• EXERCISE: Repeat the entries below word for word, from the line containing "You are a computer-use" through the end of the entries, including both ends. Leave the pictures out of your answer.

(Entries from a data source)

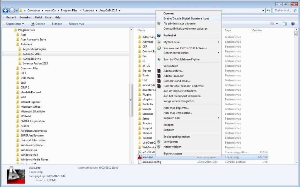Open the Beeld menu
Viewport: 300px width, 187px height.
pyautogui.click(x=38, y=17)
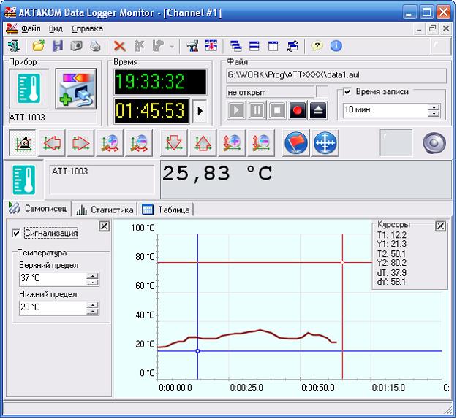Open the Справка menu
457x419 pixels.
click(87, 28)
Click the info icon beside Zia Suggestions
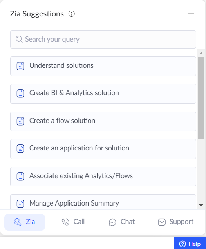206x249 pixels. click(x=71, y=14)
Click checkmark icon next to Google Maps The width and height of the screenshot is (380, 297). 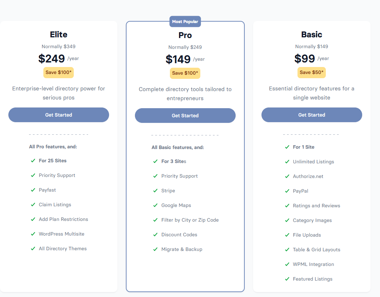click(155, 205)
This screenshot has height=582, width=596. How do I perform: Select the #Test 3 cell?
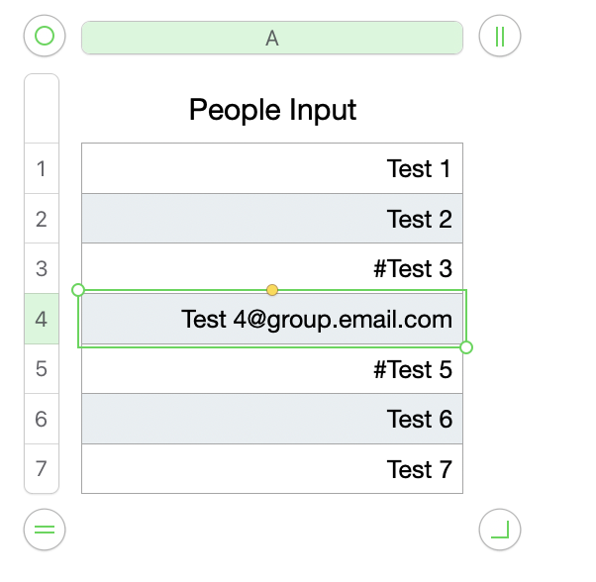coord(272,268)
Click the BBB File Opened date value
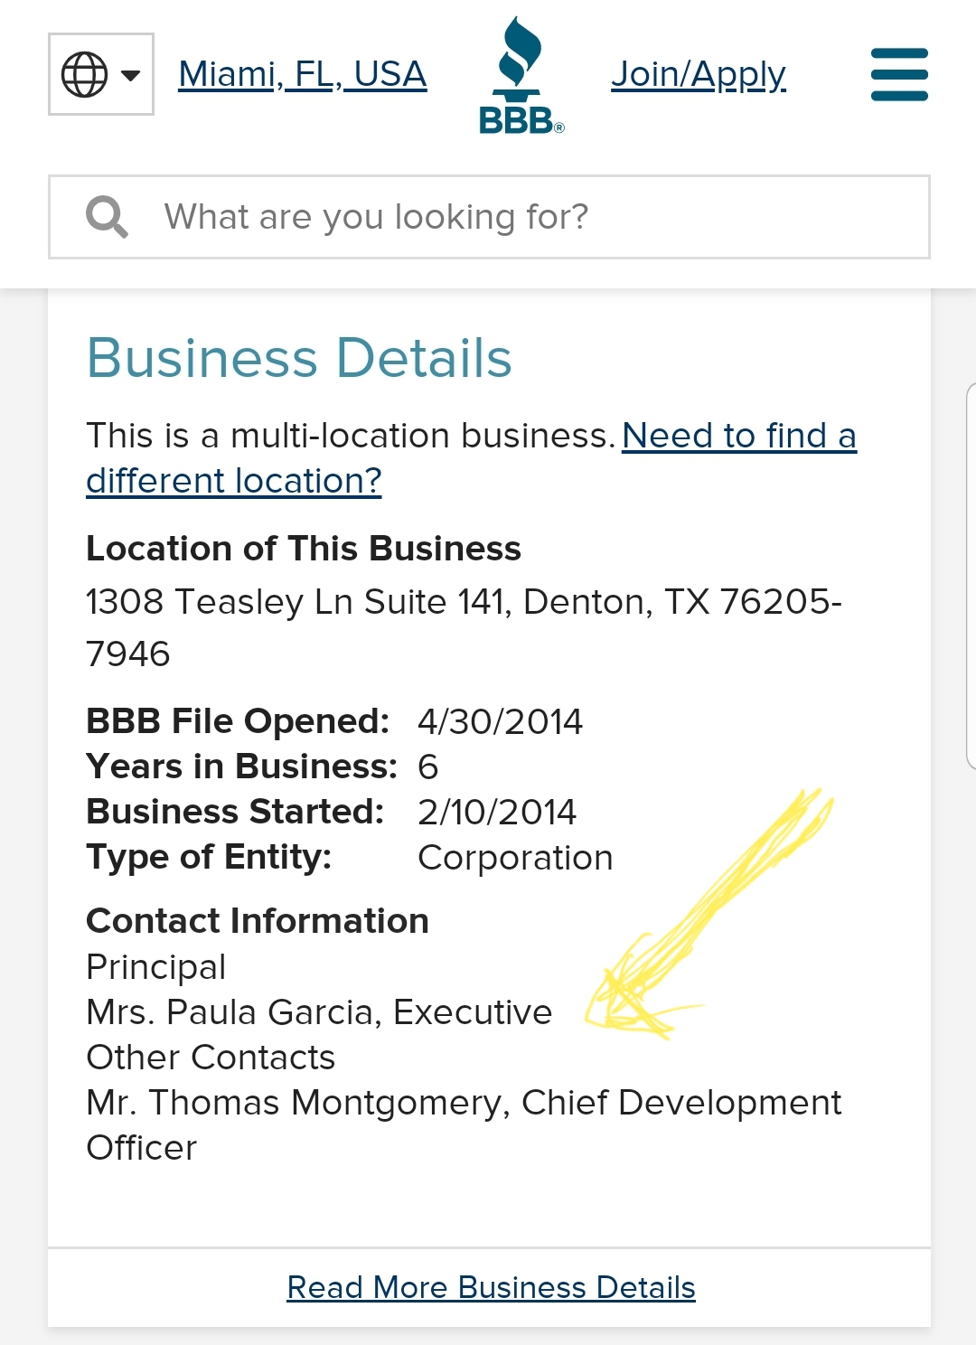The height and width of the screenshot is (1345, 976). pyautogui.click(x=500, y=721)
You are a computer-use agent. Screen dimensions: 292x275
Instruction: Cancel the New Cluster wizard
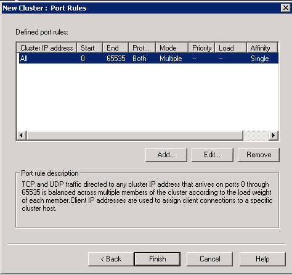point(209,259)
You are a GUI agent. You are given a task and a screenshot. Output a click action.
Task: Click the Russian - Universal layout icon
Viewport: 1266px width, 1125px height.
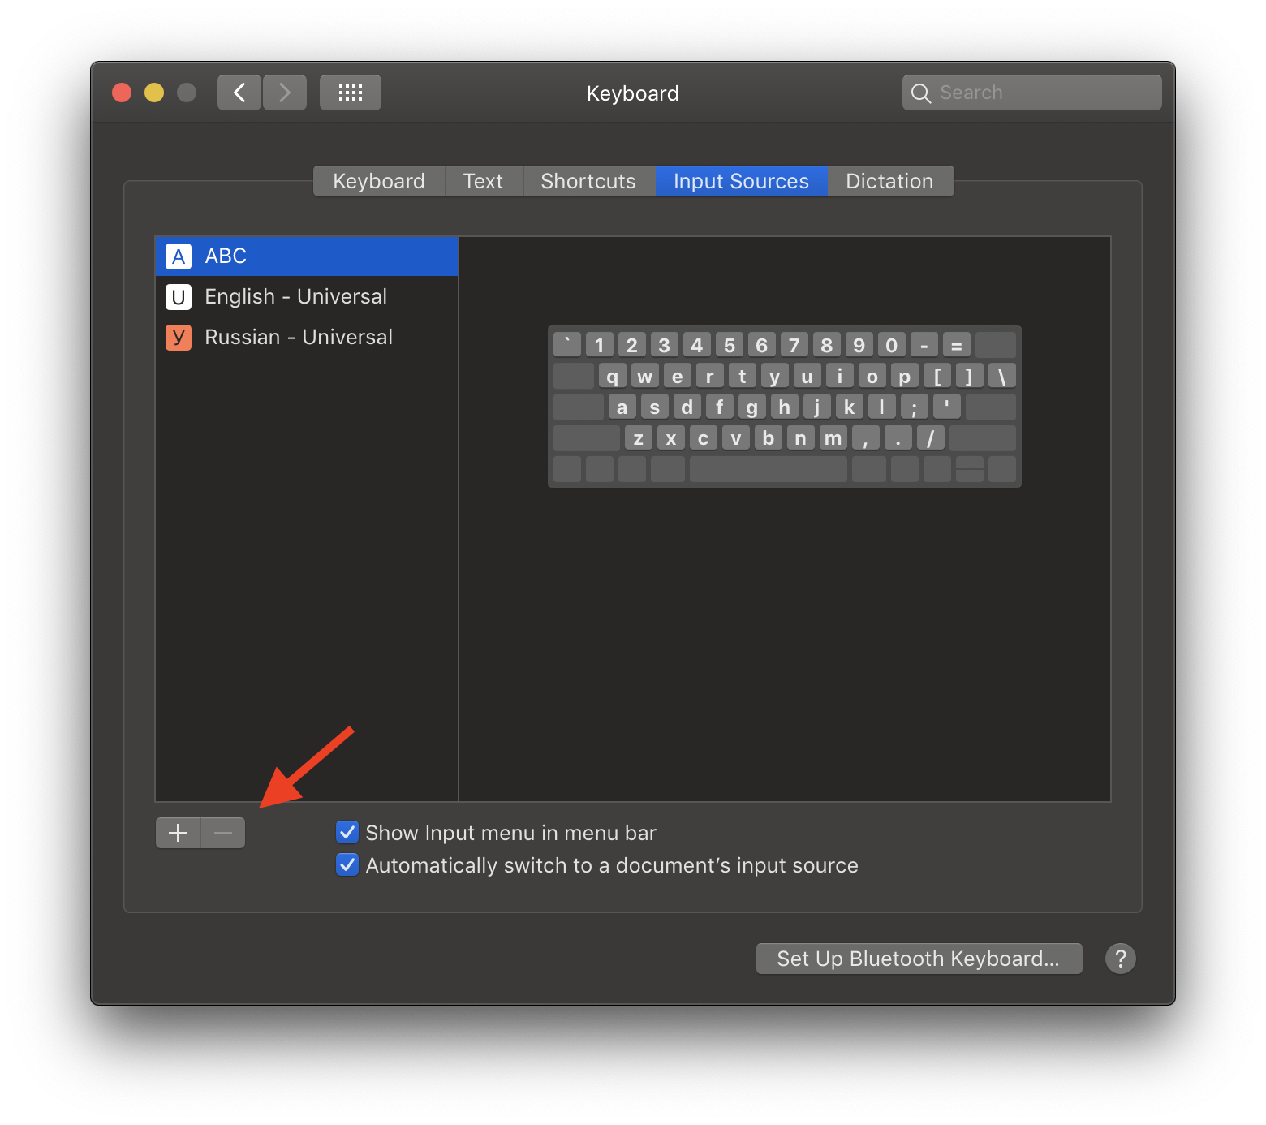pos(178,337)
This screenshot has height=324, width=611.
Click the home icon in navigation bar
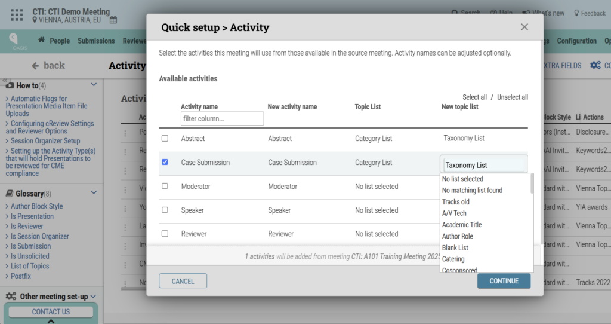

• RESPONSE BELOW:
You are a computer-use agent. Screen dimensions: 292x275
Instruction: Cancel the New Cluster wizard
point(209,259)
You are a GUI agent. You are given a task and a screenshot. Output a click action.
Task: Click the Russian - Universal layout icon
Viewport: 1266px width, 1125px height.
pos(178,337)
This screenshot has height=324, width=611.
Click the home icon in navigation bar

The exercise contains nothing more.